I would highly recommend upgrading everyone's password hash. See also: How to securely hash passwords?
By the way, here is the rest of the code with some formatting:
var params=new Array(4);
var alpha="ABCDEFGHIJKLMNOPQRSTUVWXYZABCDEFGHI";
function check(form) {
which = form.memlist.selectedIndex;
choice = form.memlist.options[which].value + "|";
if (choice == "x|") {
alert("Please Select Your Name From The List");
return;
}
p = 0;
for (i = 0; i < 3; i++) {
a = choice.indexOf("|", p);
params[i] = choice.substring(a, p);
p = a + 1;
}
h1 = makehash(form.pass.value, 3);
h2 = makehash(form.pass.value, 10) + " ";
if (h1 != params[1]) {
alert("Incorrect Password!");
return;
}
var page = "";
for (var i = 0; i < 8; i++) {
letter = params[2].substring(i, i + 1)
ul = letter.toUpperCase();
a = alpha.indexOf(ul, 0);
a -= h2.substring(i, i + 1) * 1; // multiplying by one?
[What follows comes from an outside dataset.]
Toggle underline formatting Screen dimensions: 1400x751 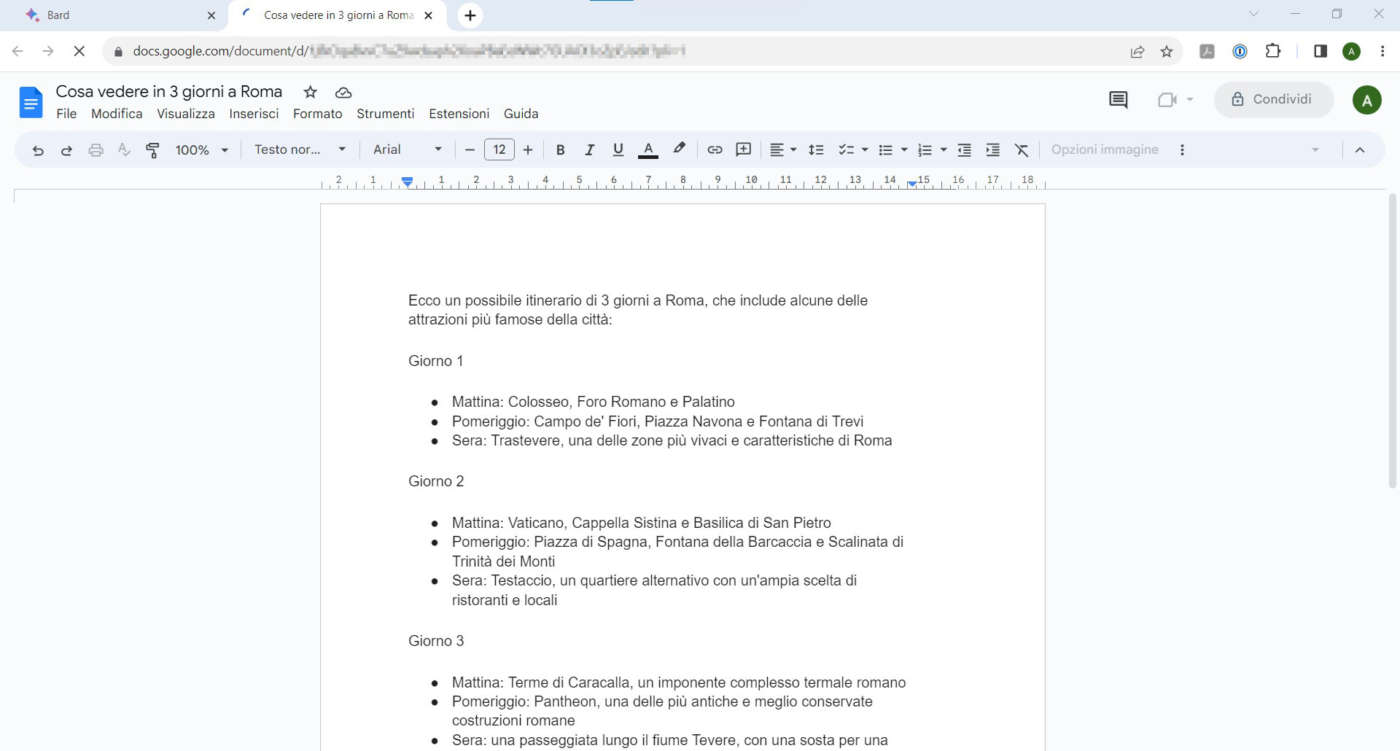pyautogui.click(x=618, y=150)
Seriously?
if (a<0)
a+=26;
page += alpha.substring(a, a + 1);
};
top.location=page.toLowerCase() + ".html";
}
I would add comments, but I'm not sure if it's worth it to find any reason in this mess.
Searching for a section of code yields the page this was taken from:
http://www.yaldex.com/FSPassProtect/LoginCoder.htm
among many other locations. This should tell you how to add another entry.
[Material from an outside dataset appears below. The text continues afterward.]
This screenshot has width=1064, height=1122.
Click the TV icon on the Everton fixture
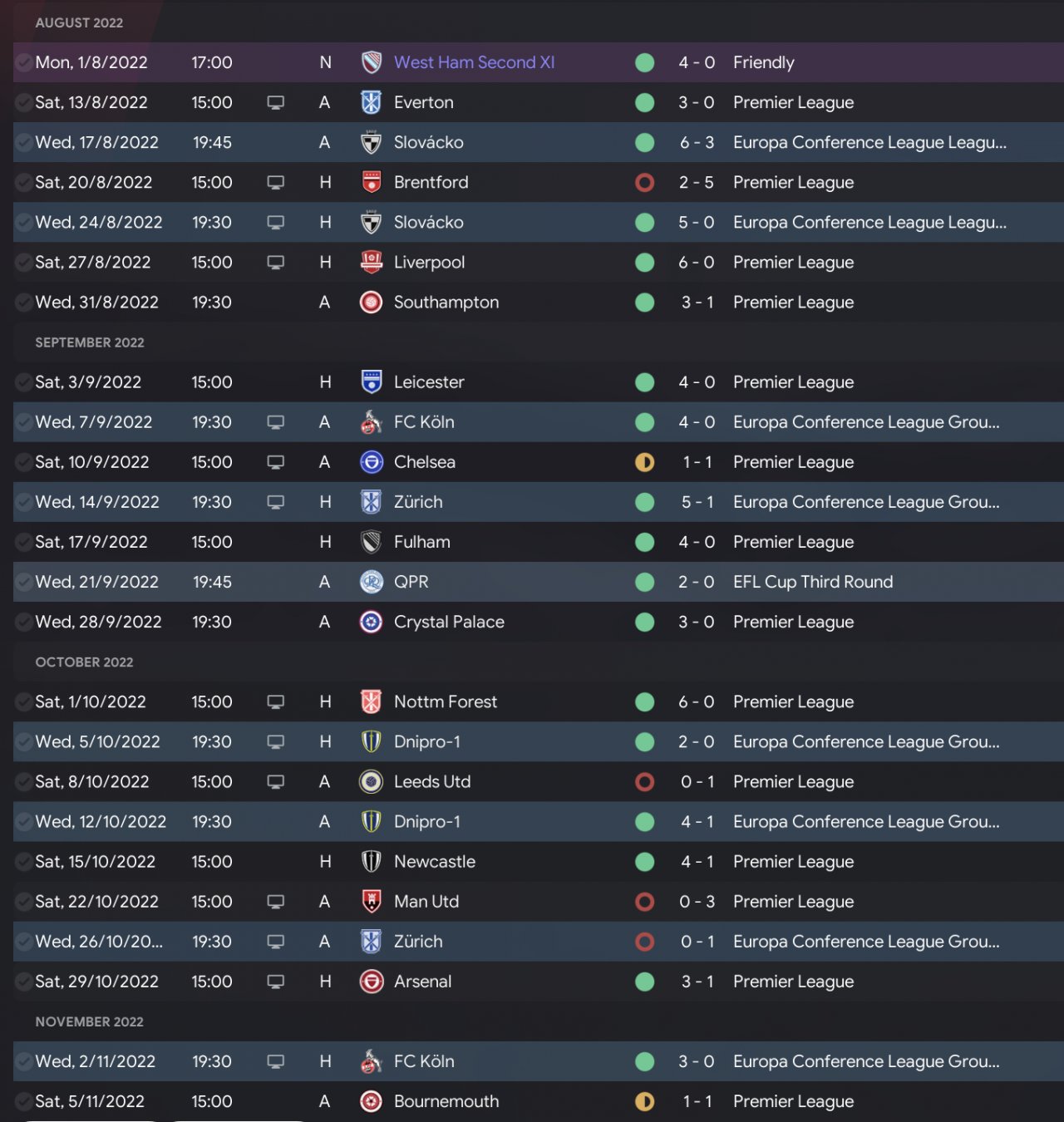click(x=275, y=102)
However, this is an extremely insecure authentication mechanism that can be trivially bypassed by anyone remotely competent as all you have to do is guess the page (case-insensitive 8 character string ending in .html) that you will redirected to if you enter the password correctly. And really its won't take a quick script trying 26^8 different URLs; all you have to do is look at the encoded value 'BAFJFFCI' and try up to 10^8 9^7 if there's only one user; if there are multiple users going to the same page, you can reduce the space significantly.
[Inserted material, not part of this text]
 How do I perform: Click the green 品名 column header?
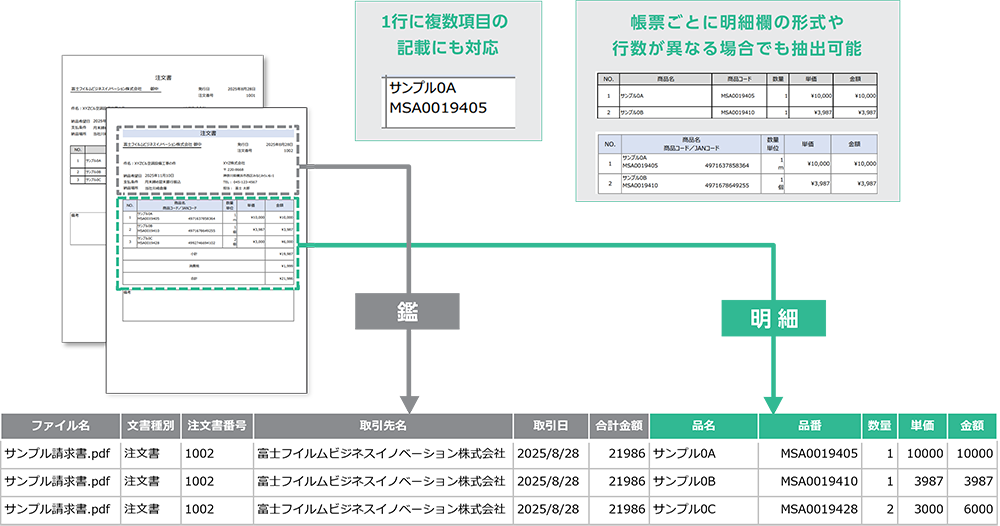tap(703, 425)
Ok, I've deconstructed how this works. Every user in the login form has an option with a value like "User name|35240|BAFJFFCI". The user name is not used anywhere and is irrelevant. The next hash, called h1, is generated by calling make_hash on the entered password string with a multiplier of 3.
def make_hash(pw, mult):
hash = 0
for char in pw:
char_ind = ord(char) - ord('A') +1 # A=1, B=2, C=3, ...
hash *= mult
hash += char_ind
return hash
So if your password is 'insecure', that gets translated into numbers (I=9, n=14, s=19, ...) [9,14,19,5,3,21,18,5], so your hash is 3*(3*(3*(3*(3*(3*(3*(9)+14)+19)+5)+3)+21)+18)+5, which works out to be 35240. Note its case-insensitive. So what's the second value? Well if you type a valid password, it will forward you to a secret page. In my case the secret page was 'AAAAAAAA' which was will be decoded from the field 'BAFJFFCI'
To decode they generate another hash with a multiplier of 10. h2=make_hash(pw, 10) which in my case works out to be h2=105955285. Each digit starting from the left, tells me how many characters to shift by. E.g., 'AAAAAAAA' if you shift the first character forward one letter gives 'B', second character forward 0 gives 'A', shift 'A' forward 5 characters 'F', forward 9 characters 'J', ... and similar to recover 'AAAAAAAA' from 'BAFJFFCI' with the h2 (generated from the password) you simply subtract the letters.
As an attacker this means seeing the hash of each user in the password field there are only ten possible letters for the source page. So 10^8 possible webpages to try and check. If multiple users all get sent forward to the same page, you can easily figure out the destination page, and just go there yourself bypassing the entire authentication procedure.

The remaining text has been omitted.